Recently, Amazon announced that it will require all privileged Amazon Web Services (AWS) accounts to use multi-factor authentication (MFA), starting in mid-2024.

Our regular readers will know that we feel that passwords alone are not adequate protection, especially not for your important accounts. So we wholeheartedly agree with Amazon on this.

Multi-factor authentication is so much more secure, and with that a lot more forgiving, than passwords alone. I would not recommend it, but writing down your password on a Post-It and pasting it on your monitor won’t do an attacker any good if you have set up your MFA properly. Also not recommended, but you could even re-use your weak password on every site, as long as all those accounts were protected with the best that MFA has to offer.

The last piece of that sentence, “the best that MFA has to offer”, is important. As Amazon wrote in its announcement:

“We recommend that everyone adopts some form of MFA, and additionally encourage customers to consider choosing forms of MFA that are phishing-resistant, such as security keys.”

The takeaway here is that not every form of MFA is equally secure.
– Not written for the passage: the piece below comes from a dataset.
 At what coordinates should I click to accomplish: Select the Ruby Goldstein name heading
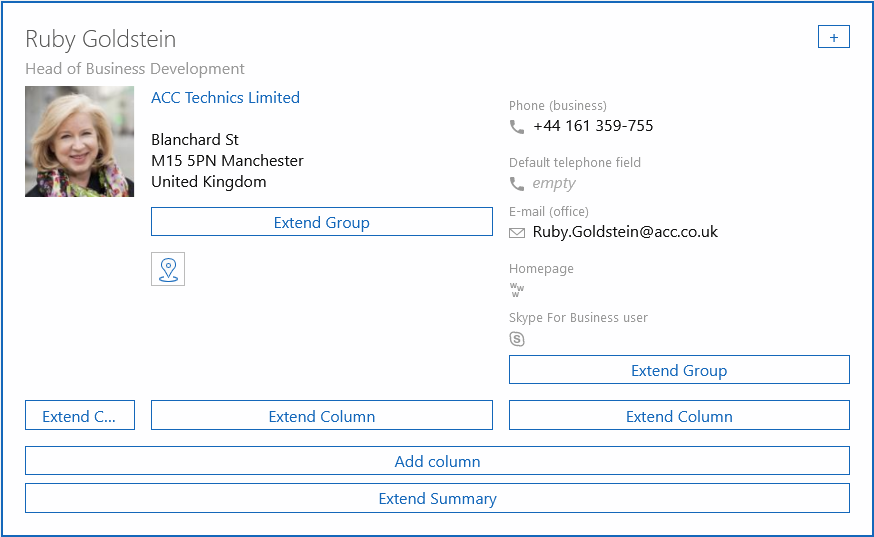pyautogui.click(x=101, y=39)
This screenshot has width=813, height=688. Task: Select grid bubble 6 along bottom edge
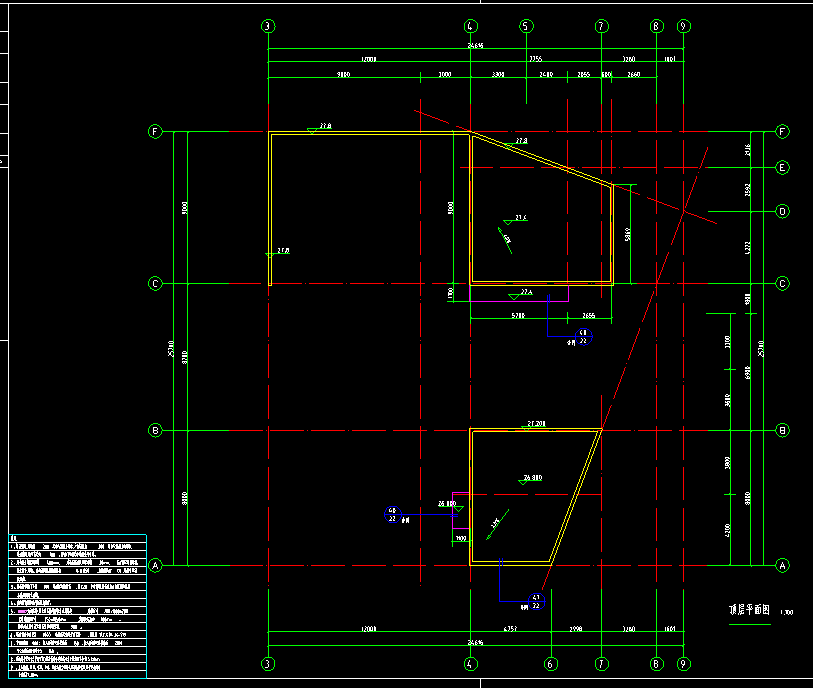(x=549, y=663)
When given the choice, the best form of MFA is a password and hardware key, but this means you’ll need to buy a hardware key. Please consider dong so, since they are worth the small investment and not nearly as intimidating as they may seem.

Security keys conforming to the FIDO U2F or FIDO2/WebAuthn standards are inherently resistant to reverse proxy and man-in-the-middle attacks that are reportedly on the rise right now.
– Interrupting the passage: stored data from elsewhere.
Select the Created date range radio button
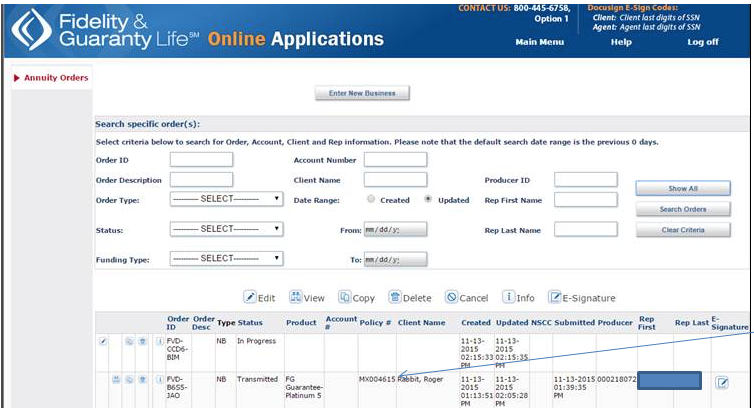The width and height of the screenshot is (754, 411). tap(371, 199)
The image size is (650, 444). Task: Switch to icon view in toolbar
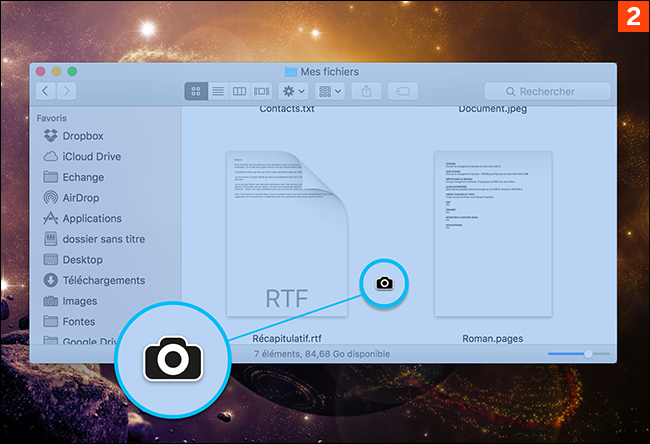[x=196, y=91]
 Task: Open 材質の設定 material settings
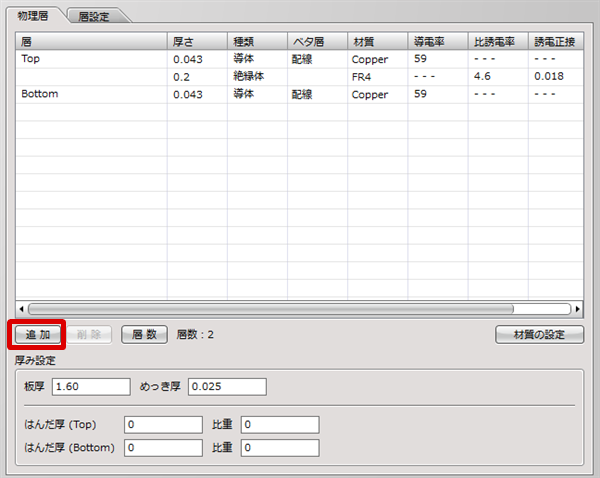pyautogui.click(x=539, y=334)
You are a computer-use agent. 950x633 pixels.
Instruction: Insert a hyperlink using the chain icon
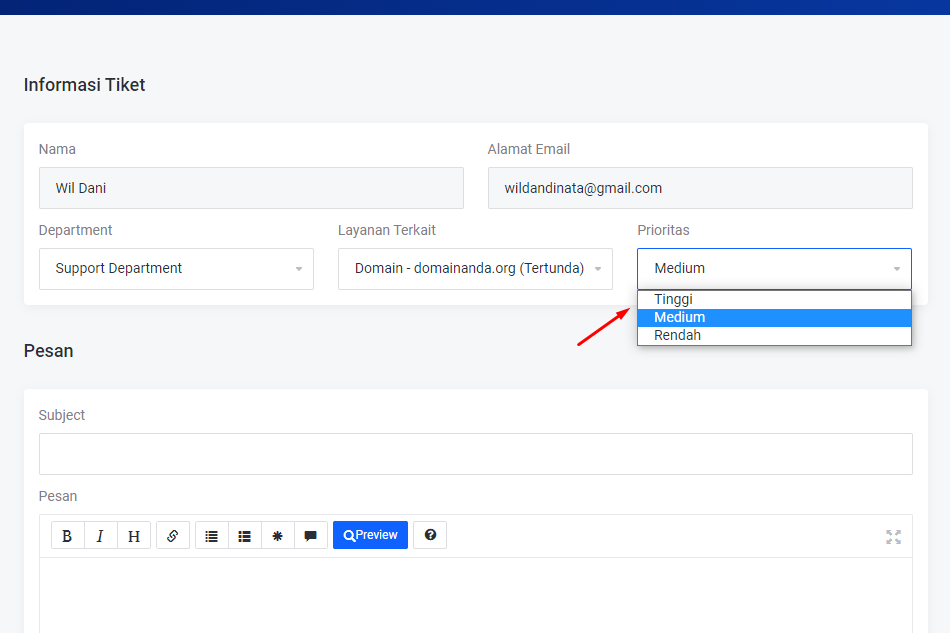coord(172,536)
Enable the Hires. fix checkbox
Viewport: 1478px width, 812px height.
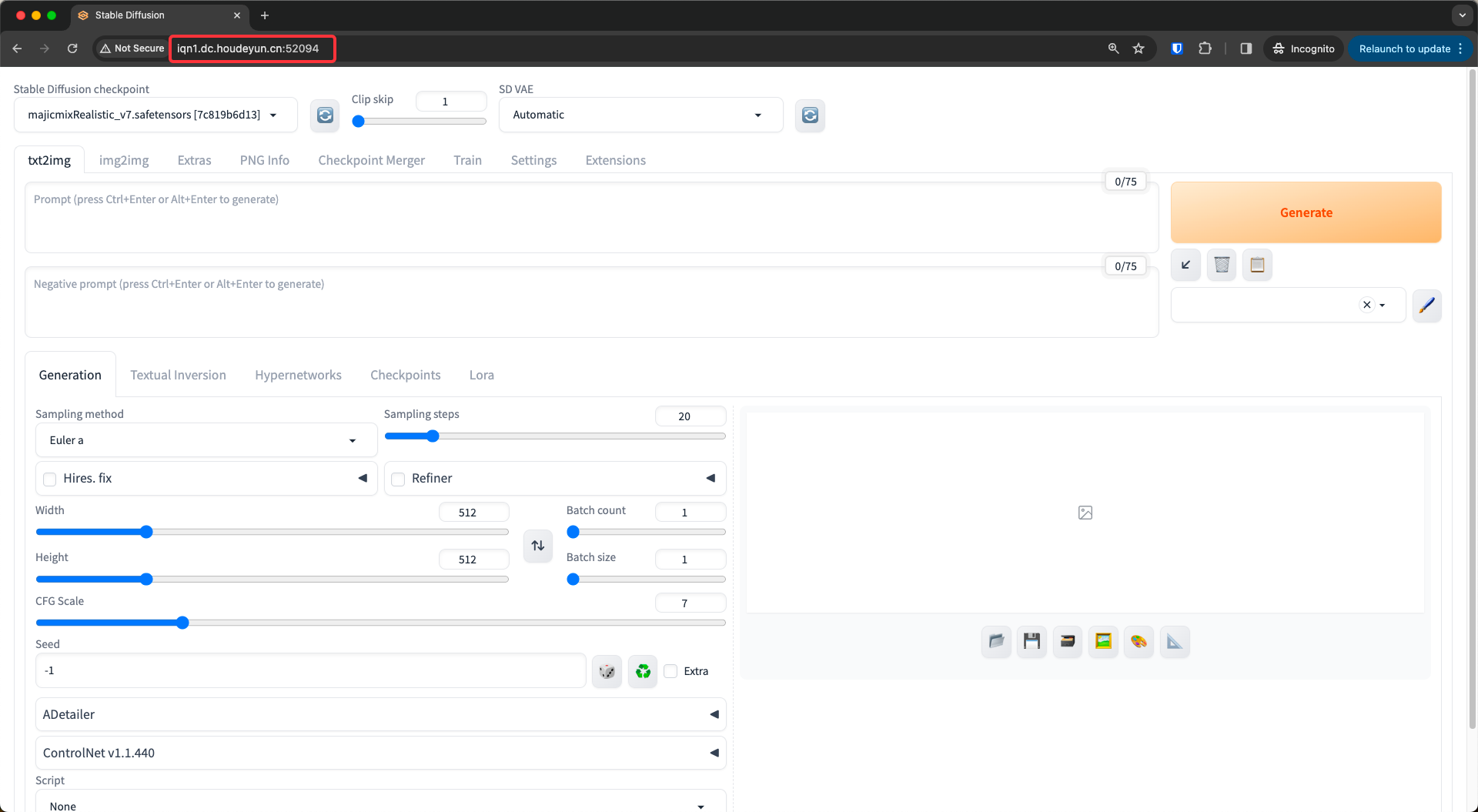50,479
If you aren’t ready to take that step yet, the next best form of MFA uses an app that prompts you with a notification on your phone. Next best after that is MFA that uses a code from an app on your phone, and the least good version of MFA uses a code sent over SMS.

But even that least good version provides a good chunk of security.
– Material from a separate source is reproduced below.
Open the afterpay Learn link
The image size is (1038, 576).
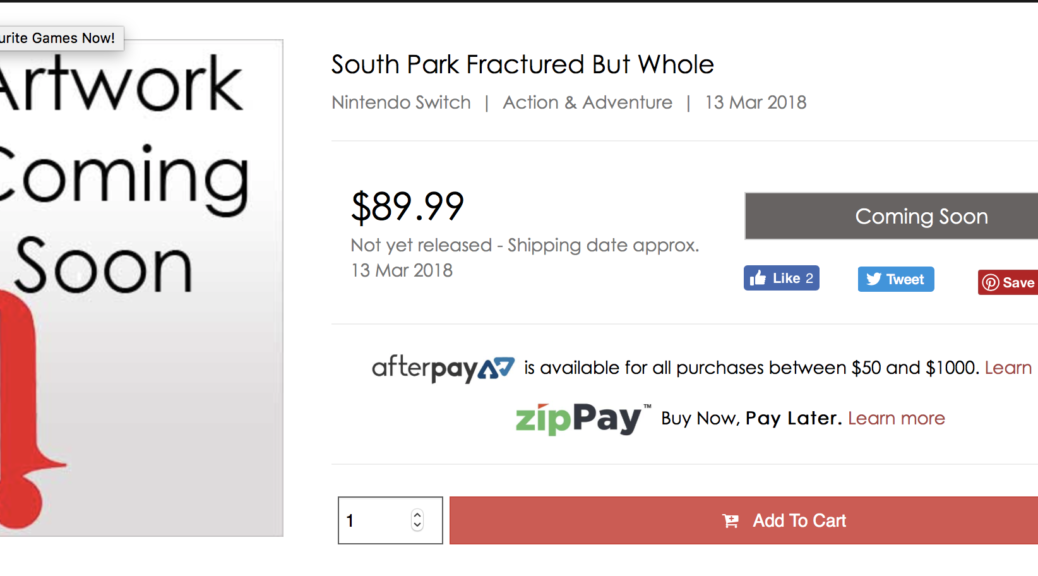(1008, 367)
In 2019, Microsoft’s Alex Weinert wrote that, based on Microsoft’s studies, your account is more than 99.9% less likely to be compromised if you use MFA. This year (2023), Microsoft’s Tom Burt blogged:

“While deploying MFA is one of the easiest and most effective defenses organizations can deploy against attacks, reducing the risk of compromise by 99.2%, threat actors are increasingly taking advantage of “MFA fatigue” to bombard users with MFA notifications in the hope they will finally accept and provide access.”

So, the numbers are slightly down, mainly because cybercriminals have started to adapt and are finding ways to bypass the weakest MFA methods.

An MFA fatigue attack, aka MFA bombing or MFA spamming, is a social engineering strategy where attackers repeatedly trigger second-factor authentication requests. The attacker bombards the user with requests to allow access and hopes the intended victim gets tired of the racket or makes a mistake and pushes the coveted “Yes, that’s me” button.

Still, a success rate of over 99% is no small feat. And this number will improve with better MFA.

What is holding us back is the number of sites and services offering us the possibility of using MFA. So please, if you are not doing this, stop asking users for more complex passwords that change every few weeks, but start implementing MFA for them. It will not only increase security but also provide a better user experience.

At some point users should and will, demand to be able to use MFA to protect their accounts from being abused or taken over by cybercriminals. So, providing them with this option means you are ready for the future.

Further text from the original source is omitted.